▶ **Source excerpt**
(begin)
= Mtab =

The mtab (mounted file systems table) file is a system information file, commonly found on Unix-like systems.

==Overview==
This file lists all currently mounted filesystems along with their initialization options. mtab has a lot in common with fstab, the distinction being that the latter is a configuration file listing which available filesystems should be mounted on which mount points at boot time, whereas the former lists currently mounted ones, which can include manually mounted ones not listed in fstab. Therefore, mtab is usually in a format similar to that of fstab. Most of the time it is possible to directly use lines from mtab in fstab.

The file commonly resides in /etc/mtab. In some systems it is a symlink to /proc/mounts.
(end)
[Data drawn from a collection]
(begin)
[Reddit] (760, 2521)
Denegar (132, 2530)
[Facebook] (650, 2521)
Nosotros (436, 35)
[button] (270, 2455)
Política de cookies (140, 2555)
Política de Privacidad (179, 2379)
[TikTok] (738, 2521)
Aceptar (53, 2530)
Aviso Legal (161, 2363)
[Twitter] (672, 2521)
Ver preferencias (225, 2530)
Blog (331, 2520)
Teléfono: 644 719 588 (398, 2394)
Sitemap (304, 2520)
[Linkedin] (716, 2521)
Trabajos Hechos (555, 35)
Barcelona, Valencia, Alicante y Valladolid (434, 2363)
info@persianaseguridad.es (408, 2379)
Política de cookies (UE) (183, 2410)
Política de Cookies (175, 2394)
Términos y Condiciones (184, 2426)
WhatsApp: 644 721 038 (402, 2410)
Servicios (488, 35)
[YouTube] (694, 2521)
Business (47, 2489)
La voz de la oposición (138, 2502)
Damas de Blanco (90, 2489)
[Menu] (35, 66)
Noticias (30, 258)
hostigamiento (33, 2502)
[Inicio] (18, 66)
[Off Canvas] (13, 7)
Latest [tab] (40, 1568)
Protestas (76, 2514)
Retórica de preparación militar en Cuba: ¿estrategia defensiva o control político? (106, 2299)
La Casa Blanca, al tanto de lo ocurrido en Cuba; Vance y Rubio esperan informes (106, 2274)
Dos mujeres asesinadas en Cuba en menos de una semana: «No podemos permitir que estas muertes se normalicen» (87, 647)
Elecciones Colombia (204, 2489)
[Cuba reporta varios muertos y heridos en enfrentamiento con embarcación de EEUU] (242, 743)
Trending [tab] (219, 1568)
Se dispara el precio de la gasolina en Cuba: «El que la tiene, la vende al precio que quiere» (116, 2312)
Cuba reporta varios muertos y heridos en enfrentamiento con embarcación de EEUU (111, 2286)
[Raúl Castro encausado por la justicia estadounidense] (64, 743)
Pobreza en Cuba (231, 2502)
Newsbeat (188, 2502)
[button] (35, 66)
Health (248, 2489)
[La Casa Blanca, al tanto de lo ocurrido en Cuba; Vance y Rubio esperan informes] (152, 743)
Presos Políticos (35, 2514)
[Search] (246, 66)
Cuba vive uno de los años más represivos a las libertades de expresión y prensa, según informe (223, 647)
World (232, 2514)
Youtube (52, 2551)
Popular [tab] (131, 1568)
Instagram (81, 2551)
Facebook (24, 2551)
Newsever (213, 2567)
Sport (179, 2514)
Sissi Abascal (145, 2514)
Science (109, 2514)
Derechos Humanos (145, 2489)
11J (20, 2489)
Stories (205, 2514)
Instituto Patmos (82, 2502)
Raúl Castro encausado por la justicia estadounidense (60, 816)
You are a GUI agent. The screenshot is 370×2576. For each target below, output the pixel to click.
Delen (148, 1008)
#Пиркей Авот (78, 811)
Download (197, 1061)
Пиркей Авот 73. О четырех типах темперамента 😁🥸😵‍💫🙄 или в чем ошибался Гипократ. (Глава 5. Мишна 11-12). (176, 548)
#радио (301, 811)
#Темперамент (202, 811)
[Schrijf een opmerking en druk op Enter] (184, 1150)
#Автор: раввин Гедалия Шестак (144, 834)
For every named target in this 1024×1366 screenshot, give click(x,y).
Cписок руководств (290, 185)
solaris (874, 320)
(end)
▶ **Your instructions**
Reproduce the mtab text in full, word for word.

▶ **Result of this task**
= Mtab =

The mtab (mounted file systems table) file is a system information file, commonly found on Unix-like systems.

==Overview==
This file lists all currently mounted filesystems along with their initialization options. mtab has a lot in common with fstab, the distinction being that the latter is a configuration file listing which available filesystems should be mounted on which mount points at boot time, whereas the former lists currently mounted ones, which can include manually mounted ones not listed in fstab. Therefore, mtab is usually in a format similar to that of fstab. Most of the time it is possible to directly use lines from mtab in fstab.

The file commonly resides in /etc/mtab. In some systems it is a symlink to /proc/mounts.